#### [What the task asks]
Pick out every line in the records below that contains the word "resolution", and copy each one.

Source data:

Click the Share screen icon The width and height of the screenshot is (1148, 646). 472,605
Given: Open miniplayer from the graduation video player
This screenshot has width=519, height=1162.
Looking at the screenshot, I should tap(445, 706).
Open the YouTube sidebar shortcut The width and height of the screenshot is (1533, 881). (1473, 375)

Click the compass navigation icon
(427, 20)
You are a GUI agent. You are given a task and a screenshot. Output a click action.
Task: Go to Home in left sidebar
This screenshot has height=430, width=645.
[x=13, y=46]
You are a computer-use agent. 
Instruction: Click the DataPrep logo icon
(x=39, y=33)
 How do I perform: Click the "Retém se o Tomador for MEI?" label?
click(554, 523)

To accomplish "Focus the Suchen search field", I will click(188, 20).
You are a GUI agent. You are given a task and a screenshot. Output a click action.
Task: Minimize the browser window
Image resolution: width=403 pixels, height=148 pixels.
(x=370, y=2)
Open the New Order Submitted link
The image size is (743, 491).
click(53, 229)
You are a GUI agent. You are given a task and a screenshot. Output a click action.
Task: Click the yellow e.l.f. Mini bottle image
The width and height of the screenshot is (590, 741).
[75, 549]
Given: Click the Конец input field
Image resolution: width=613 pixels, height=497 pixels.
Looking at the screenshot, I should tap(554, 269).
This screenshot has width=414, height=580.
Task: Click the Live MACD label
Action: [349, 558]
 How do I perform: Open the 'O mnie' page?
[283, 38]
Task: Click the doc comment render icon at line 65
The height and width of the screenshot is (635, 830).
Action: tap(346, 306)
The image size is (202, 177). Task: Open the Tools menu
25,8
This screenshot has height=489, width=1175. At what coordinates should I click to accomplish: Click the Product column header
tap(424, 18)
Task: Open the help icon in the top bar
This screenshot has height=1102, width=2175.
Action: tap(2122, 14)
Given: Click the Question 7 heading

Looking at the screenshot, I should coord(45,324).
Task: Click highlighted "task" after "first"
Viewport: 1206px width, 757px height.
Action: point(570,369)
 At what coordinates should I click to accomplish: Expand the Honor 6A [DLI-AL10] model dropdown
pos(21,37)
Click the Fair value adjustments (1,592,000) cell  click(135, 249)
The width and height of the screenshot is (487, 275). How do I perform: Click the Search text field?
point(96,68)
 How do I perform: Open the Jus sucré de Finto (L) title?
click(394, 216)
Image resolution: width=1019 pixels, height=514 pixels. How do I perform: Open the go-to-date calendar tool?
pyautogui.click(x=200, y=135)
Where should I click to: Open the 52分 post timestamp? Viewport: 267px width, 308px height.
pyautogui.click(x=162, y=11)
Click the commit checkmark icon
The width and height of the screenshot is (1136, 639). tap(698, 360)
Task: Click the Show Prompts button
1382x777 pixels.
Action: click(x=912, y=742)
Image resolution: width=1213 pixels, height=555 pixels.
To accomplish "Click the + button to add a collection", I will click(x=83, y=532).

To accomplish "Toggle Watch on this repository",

#### [Correct response]
Image resolution: width=403 pixels, height=148 pixels.
Image resolution: width=613 pixels, height=497 pixels.
Image resolution: width=1019 pixels, height=514 pixels. How do I perform: Open the go-to-date calendar tool?
Image resolution: width=1213 pixels, height=555 pixels.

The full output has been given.